While CBMG recently commenced two Phase I human clinical trials in China using CAR-T to treat relapsed/refractory CD19+ B-cell Acute Lymphoblastic Leukemia (ALL) and Refractory Diffuse Large B-cell Lymphoma (DLBCL) as well as an ongoing Phase I trial in China for AlloJoinTM in Knee Osteoarthritis (KOA), this latest announcement represents CBMGs initial entrance into the United States for its off-the-shelf allogeneic stem cell candidate AlloJoinTM.

The $2.29 million was granted under the CIRM 2.0 program, a comprehensive collaborative initiative designed to accelerate the development of stem cell-based treatments for people with unmet medical needs. After the award, CIRM will be a more active partner with its recipients to further increase the likelihood of clinical success and help advance a pre-clinical applicants research along a funding pipeline towards clinical trials. CBMGs KOA pre-clinical program is considered late-stage, and therefore it meets CIRM 2.0s intent to accelerate support for clinical stage development for identified candidates of stem cell treatments that demonstrate scientific excellence.

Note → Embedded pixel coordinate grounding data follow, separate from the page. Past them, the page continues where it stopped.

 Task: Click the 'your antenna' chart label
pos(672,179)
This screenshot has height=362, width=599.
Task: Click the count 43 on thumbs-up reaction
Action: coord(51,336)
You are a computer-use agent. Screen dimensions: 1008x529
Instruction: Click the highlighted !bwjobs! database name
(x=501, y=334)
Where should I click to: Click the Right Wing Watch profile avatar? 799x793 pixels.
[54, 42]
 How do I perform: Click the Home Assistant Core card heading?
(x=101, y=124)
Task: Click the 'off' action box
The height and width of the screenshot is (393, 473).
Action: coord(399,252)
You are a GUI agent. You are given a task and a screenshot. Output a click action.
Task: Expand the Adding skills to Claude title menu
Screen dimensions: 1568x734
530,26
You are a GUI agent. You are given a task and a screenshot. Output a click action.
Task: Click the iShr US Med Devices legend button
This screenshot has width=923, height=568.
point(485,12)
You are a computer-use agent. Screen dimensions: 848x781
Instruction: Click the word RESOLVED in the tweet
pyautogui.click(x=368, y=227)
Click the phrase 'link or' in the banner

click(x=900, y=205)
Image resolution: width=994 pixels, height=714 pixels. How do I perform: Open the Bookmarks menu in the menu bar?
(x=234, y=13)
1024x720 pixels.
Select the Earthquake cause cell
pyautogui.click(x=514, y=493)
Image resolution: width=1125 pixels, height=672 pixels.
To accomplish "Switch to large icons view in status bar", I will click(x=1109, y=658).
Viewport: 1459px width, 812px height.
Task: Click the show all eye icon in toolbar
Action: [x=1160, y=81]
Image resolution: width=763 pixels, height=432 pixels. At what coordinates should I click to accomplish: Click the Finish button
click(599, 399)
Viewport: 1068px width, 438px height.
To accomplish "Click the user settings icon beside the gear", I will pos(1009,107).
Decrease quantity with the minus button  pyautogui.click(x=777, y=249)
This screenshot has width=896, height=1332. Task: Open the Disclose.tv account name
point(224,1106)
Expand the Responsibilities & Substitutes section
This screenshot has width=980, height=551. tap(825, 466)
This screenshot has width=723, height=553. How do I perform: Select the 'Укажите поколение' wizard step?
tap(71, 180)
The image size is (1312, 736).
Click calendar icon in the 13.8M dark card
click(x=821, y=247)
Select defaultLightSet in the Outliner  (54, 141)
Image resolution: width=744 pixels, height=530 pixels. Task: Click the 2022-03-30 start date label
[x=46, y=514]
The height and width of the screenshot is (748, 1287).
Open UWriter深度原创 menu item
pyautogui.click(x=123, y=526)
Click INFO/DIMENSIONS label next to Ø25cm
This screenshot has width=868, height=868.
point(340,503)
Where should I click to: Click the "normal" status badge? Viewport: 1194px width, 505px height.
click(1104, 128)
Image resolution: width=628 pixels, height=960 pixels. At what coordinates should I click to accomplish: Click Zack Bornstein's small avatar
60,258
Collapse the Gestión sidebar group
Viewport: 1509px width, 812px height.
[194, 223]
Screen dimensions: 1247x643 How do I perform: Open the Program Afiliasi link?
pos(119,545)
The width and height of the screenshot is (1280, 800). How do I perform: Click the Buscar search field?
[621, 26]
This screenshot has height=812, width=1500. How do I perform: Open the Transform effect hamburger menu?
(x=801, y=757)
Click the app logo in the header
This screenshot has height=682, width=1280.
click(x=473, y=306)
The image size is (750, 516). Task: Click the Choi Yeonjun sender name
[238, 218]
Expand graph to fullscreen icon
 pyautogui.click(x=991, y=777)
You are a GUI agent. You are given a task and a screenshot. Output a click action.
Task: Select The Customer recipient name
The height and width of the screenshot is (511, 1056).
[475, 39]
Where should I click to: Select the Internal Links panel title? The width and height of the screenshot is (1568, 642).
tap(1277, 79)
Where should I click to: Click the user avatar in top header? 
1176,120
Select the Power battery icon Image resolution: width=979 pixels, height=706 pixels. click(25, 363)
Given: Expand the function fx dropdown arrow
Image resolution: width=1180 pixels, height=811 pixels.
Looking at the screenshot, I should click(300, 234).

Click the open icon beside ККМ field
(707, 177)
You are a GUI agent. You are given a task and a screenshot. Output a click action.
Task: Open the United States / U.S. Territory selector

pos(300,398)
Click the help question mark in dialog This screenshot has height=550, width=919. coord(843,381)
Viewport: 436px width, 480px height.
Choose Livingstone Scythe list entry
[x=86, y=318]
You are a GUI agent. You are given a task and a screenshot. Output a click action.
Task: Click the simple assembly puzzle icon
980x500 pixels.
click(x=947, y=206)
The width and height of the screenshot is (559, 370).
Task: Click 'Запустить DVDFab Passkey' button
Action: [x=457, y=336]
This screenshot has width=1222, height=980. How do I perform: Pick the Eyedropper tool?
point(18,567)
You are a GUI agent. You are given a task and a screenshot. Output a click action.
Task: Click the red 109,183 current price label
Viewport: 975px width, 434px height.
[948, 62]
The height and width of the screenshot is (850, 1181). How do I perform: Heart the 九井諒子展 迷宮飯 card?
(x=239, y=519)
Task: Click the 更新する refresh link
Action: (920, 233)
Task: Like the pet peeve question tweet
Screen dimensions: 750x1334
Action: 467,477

"We are deeply appreciative to CIRM for their support and validation of the therapeutic potential of our KOA therapy, said Tony (Bizuo) Liu, Chief Executive Officer of CBMG. We thank Dr. C. Thomas Vangsness, Jr., in the Department of Orthopaedic Surgery at the Keck School of Medicine of the University of Southern California and Dr. Qing Liu-Michael at the Broad Center for Regenerative Medicine and Stem Cell Research at USC, who helped significantly with the grant application process. The CIRM grant is the first step in bringing our allogeneic human adipose-derived mesenchymal stem cell treatment for knee osteoarthritis (AlloJoinTM) to the U.S. market.

Our AlloJoinTM program has previously undergone extensive manufacturing development and pre-clinical studies and is undergoing a Phase I clinical trial in China. In order to demonstrate comparability with cell banks previously produced in China for our U.S. IND filing, we are addressing the pre-clinical answers required for the FDA. With the funds provided by CIRM, we will replicate and validate the manufacturing process and control system at the cGMP facility located at Childrens Hospital Los Angeles to support the filing of an IND with the FDA. The outcome of this grant will enable us to have qualified final cell products ready to use in a Phase I clinical trial with Dr. Vangsness as the Principal Investigator and the Keck School of Medicine of USC as a trial site. Dr. Vangsness is familiar with both stem cell biology and KOA, and has led the only randomized double-blind human clinical study to investigate expanded allogeneic mesenchymal stem cells to date. Our endeavor in the U.S. market will further strengthen our commercialization pipeline.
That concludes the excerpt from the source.